Se estima que Lavoe contrajo el virus del sida al inyectarse la heroína (en 1980 le hicieron cirugía para quitarle las cicatrices de los brazos). Comenzó a perder peso en 1988 y el sarcoma facial apareció en 1990.  La enfermedad, primero, lo aniquiló como cantante. Los excesos habían mermado sus facultades vocales, pero también se dijo que un hongo se había alojado en su garganta.

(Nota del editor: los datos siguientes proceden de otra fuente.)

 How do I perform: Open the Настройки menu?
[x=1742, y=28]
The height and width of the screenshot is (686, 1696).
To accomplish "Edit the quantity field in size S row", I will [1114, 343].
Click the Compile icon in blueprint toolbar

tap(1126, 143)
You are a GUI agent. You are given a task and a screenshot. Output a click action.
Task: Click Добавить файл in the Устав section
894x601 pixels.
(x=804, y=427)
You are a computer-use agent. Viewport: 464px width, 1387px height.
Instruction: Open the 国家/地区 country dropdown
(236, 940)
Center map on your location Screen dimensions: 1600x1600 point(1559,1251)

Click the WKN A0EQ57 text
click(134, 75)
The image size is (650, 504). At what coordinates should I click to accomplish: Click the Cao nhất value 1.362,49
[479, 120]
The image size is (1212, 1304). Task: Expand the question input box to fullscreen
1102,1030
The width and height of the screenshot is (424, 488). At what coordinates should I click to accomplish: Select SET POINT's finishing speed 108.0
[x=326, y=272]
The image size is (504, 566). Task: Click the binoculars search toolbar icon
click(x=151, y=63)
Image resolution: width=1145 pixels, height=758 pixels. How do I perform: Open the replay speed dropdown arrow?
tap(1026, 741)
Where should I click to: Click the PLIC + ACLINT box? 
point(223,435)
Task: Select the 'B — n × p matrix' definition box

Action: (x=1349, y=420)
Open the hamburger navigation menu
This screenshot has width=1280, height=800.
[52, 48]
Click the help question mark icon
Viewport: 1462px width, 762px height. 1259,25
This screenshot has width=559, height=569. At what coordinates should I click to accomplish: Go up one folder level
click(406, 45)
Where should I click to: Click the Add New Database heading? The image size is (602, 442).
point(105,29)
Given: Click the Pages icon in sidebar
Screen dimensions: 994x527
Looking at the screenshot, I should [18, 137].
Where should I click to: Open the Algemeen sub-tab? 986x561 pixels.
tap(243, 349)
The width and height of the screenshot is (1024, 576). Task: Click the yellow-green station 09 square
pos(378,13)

 El año 1988 fue trágico para Lavoe. Una mala fecha elegida para su actuación, y conciertos gratuitos simultáneos y de gran cartel, hicieron que su presentación se cancelara por malas ventas de las entradas. Héctor se empeñó en cantar gratuitamente para la fanaticada, pero le apagaron las luces y le quitaron el sonido. Esto fue premonitorio porque al otro día tuvo lugar  el episodio del Hotel Regency que lo mandó al hospital con los huesos rotos. Y su estancia en el hospital reveló un secreto más: no tenía dinero. Para salvar la situación, el 14 de agosto se organizó, en el estadio Hiram Bithorn, de Hato Rey,  un concierto para reunir fondos. Se dio cita la plana mayor de los salseros y, en un intermedio, Héctor dio un mensaje de agradecimiento; lo habían llevado al estadio en una ambulancia.

El dos de septiembre de 1990, Lavoe fue anunciado para una reaparición. Jorge Torres voló desde Puerto Rico para entrevistarlo en New Jersey y lo vio acabado por la enfermedad, pues el tartamudeo ni siquiera le permitía expresarse claramente. Esa noche, su aspecto era tan cadavérico que, antes de salir al escenario, lo tuvieron que maquillar. Era un hombre “herido de muerte”, sin brillo en los ojos y con una expresión de dolor. Como no podía cantar, los coros intentaron hacerlo fuerte pero, finalmente, se rindió, ante Ismael Miranda y Adalberto Santiago, que reprimían los deseos de soltarse a llorar.  “Mi gratitud, dijo Lavoe, gracias por venir…Perdonen que no puedo cantar porque estoy enfermo (…) Con dificultad, Héctor descendió del escenario (…) A las cuatro p.m. de ese día yo lo dejé con el boxeador Macho Camacho que era su amigo (…) Su voz estaba bien, pero cuando llegó al camerino, lo que llegó fue un zombie”, sostuvo Maisonave al ser entrevistado por el autor.

Si Agustín Lara conoció el ocaso no sólo a consecuencia de la caída que le fracturó la cadera, sino por la llegada de baladistas como Enrique Guzmán y César Costa, Héctor Lavoe se derrumbó ante el sida y la llegada de la salsa erótica y la salsa monga, o banal, con estrellas como Eddy Santiago, Willie González y Luis Enrique.

 Héctor Lavoe, al final de sus días, con el pelo cayéndosele  a mechones, iba a buscar el puyazo salvador en edificios en ruinas del Bajo Manhattan. Más tarde, debilitado por la diarrea, temblaba, ardía por la fiebre y se ensuciaba en la cama. Si ya había muerto como cantante, el martes 29 de junio de 1993, a los 46 años de edad, pero  aparentando 70, murió como hombre. Fue expuesto en la misma funeraria en  donde estuvieron Tito Rodríguez y Machito.

 Rubén Blades le compuso “La fama” y “El cantante” mientras Héctor convalecía de una crisis. Willie Colón dijo estas palabras que bien pueden ser el epitafio del Cantante de los Cantantes:

 “La seducción y el éxtasis de la fama conllevan un precio muy caro. La fama es tan adictiva como la heroína, tan fugaz como una quimera y tan inconstante como una mujer, incondicionalmente necesitada e implacable en sus  exigencias”.